D emocrats will live to regret House speaker Nancy Pelosi’s imperious rejection of two zealously pro-Trump Republican picks to serve on the select committee investigating the January 6 Capitol riot.

Pelosi is saving Republicans from themselves. As I’ve argued, it is not in the GOP’s interest to be perceived to be defending President Trump’s actions in connection with the riot. That is exactly the position in which Republicans were prepared to put themselves, though, because Minority Leader Kevin McCarthy continues to curry favor with Trump.

After high-tailing it to Bedminster, N.J., for consultations at the former president’s summer digs, McCarthy announced the selection of Representatives Jim Jordan (Ohio) and Jim Banks (Indiana) to fill two of his five seats on the committee — with the other three GOP seats given to Rodney Davis (Illinois), Kelly Armstrong (North Dakota), and Troy Nehls (Texas).
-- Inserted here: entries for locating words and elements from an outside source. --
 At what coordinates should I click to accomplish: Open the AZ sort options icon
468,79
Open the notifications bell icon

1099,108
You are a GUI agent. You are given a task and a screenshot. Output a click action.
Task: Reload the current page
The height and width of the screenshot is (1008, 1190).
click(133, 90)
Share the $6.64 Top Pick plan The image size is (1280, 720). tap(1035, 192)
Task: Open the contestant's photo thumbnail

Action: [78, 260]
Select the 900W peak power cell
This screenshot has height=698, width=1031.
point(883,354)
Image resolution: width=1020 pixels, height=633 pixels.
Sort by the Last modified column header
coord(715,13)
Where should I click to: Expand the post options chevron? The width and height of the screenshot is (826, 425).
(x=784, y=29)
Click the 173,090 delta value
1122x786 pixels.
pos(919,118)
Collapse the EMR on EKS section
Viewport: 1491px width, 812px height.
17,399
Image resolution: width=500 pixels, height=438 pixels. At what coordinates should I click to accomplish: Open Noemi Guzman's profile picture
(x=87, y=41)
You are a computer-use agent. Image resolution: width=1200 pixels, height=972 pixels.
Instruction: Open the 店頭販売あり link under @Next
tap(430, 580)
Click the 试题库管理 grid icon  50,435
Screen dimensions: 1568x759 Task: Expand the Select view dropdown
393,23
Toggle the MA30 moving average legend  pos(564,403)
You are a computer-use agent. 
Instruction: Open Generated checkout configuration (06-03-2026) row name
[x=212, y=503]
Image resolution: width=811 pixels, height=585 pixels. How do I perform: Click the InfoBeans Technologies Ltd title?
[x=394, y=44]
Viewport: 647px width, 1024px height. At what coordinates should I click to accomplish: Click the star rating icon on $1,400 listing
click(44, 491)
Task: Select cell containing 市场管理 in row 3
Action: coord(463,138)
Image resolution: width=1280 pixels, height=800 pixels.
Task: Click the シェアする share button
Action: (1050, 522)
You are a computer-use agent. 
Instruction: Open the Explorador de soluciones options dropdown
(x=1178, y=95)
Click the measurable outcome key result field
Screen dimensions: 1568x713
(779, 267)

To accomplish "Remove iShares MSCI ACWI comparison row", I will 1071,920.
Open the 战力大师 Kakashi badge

Although Nehls also supported Trump’s effort to reverse the election result — which Democrats blame for what they insist was an “insurrection” — Pelosi presumed only to forbid participation by the more high-profile Jordan and Banks.

This dictatorial move justifies McCarthy’s decision to pull all his selections from the committee in response. That spares the GOP the damage defending Trump would entail, while reinforcing the perception that the committee is a partisan sham rather than a good-faith investigation.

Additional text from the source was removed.